**SUPPLIED PASSAGE**
::::::::

Saturday, January 10, 2015

This is what sexism looks like #2

Libraries, it seems, are in crisis, and many people are searching for answers. Someone I know posted a blog post pointing to community systems like Stack Overflow and Reddit as examples of how libraries could create "community." He especially pointed out the value of "gamification" - the ranking of responses by the community - as something libraries should consider. His approach was that it is "human nature" to want to gain points. "We are made this way: give us a contest and we all want to win." (The rest of the post and the comments went beyond this to the questions of what libraries should be today, etc.)

There were many (about 4 dozen, almost all men) comments on his blog (which I am not linking to, because I don't want this to be a "call out"). He emailed me asking for my opinion.

I responded only to his point about gamification, which was all I had time for, saying that in that area his post ignored an important gender issue. The competitive aspect was part of what makes those sites unfriendly to women.

I told him that there have been many studies of how children play, and they reveal some distinct differences between genders. Boys begin play by determining a set of rules that they will follow, and during play they may stop to enforce or discuss the rules. Girls begin to play with an unstructured understanding of the game, and, if problems arise during play, they work on a consensus. Boys games usually have points and winners. Girls' games are often without winners and are "taking turns" games. Turning libraries into a "winning" game could result in something like Reddit, where few women go, or if they do they are reluctant to participate.

And I said: "As a woman, I avoid the win/lose situations because, based on general social status (and definitely in the online society) I am already designated a loser. My position is pre-determined by my sex, so the game is not appealing."

::::::::

**PROVIDED DATA**
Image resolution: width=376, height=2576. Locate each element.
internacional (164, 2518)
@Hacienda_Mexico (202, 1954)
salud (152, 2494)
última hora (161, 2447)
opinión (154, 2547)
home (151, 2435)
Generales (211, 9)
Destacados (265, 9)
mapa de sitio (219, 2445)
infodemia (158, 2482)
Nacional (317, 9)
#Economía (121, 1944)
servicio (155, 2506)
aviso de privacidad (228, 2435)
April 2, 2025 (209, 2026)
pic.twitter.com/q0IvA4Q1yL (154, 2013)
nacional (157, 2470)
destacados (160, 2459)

::::::::

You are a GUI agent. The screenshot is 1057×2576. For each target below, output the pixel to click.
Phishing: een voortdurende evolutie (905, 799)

::::::::

**SET TASK**
From the blog post on sexism and gamification, return the stretch that starts with the words "There were many" and ends after the words "unfriendly to women.", copied word for word.

**ANSWER**
There were many (about 4 dozen, almost all men) comments on his blog (which I am not linking to, because I don't want this to be a "call out"). He emailed me asking for my opinion.

I responded only to his point about gamification, which was all I had time for, saying that in that area his post ignored an important gender issue. The competitive aspect was part of what makes those sites unfriendly to women.